Palladium is down 8%, currently sitting at $1,654.

Taking a quick look at the paper markets…

The S&P 500 Index is down 1%, sitting at 6,870, and continuing to show a little bit of rollover momentum.

And finally, the US dollar index is up 1.25% from our recording last week, currently sitting at 98.80.

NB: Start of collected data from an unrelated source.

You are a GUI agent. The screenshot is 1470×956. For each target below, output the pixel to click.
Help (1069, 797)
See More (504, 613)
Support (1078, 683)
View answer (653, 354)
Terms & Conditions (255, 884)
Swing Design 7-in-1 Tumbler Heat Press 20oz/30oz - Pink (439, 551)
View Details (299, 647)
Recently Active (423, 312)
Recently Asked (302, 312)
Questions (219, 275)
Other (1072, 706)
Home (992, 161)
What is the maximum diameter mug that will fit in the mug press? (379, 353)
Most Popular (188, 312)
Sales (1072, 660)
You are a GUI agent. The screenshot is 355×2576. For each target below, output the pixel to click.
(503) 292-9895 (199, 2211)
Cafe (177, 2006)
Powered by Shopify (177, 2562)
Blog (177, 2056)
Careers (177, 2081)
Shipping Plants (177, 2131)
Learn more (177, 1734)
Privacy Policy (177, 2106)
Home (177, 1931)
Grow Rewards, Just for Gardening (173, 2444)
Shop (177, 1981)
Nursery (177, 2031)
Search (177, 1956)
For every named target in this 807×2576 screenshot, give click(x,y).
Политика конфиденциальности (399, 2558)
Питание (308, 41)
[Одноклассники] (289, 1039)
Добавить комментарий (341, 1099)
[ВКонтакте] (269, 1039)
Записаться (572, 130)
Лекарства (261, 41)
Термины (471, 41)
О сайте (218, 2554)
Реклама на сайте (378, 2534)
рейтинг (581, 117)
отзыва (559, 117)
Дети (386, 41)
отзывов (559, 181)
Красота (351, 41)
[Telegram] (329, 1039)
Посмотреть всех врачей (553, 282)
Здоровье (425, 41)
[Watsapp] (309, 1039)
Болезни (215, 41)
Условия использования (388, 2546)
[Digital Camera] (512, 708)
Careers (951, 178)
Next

A “Good Year” in Two Months

Despite a soft final week of February, both gold and silver logged their highest monthly closes on record, with platinum and palladium also firmly positive for the month.​​

  • February performance: gold +6.9%, silver +9.4%, platinum +10%, palladium +3.2%.​
  • Year‑to‑date (through Feb 27): gold +21.6%, silver north of 30%, platinum +16.4%, palladium +10.4%.​

In other words, what would be a respectable full‑year return for many asset classes has already been posted in the first two months of 2026. Options and futures data confirm that prices are consolidating near record levels while volatility remains elevated, which is exactly what you’d expect after a parabolic move.​

Iran Conflict Spike Fades Fast

The Iran conflict gave us a textbook “safe‑haven spike and reversal.” Over the weekend following the latest U.S.–Israel strikes and Iranian response, gold jumped roughly 3.2% and silver about 7%, only to give back all of those gains and more within 24–48 hours.​​

  • From that weekend peak, gold fell about 7.3%, ending 4.5% below its pre‑event Friday close.​
  • Silver briefly tagged the mid‑$90s, then plunged 19% from the high and sat about 13% below the pre‑event close by Tuesday.​

This is consistent with long‑term history: geopolitical shocks (Iran, Gulf Wars, Middle East crises) often trigger sharp, short bursts of safe‑haven demand in gold and silver that fade once markets begin to price in outcomes rather than headlines.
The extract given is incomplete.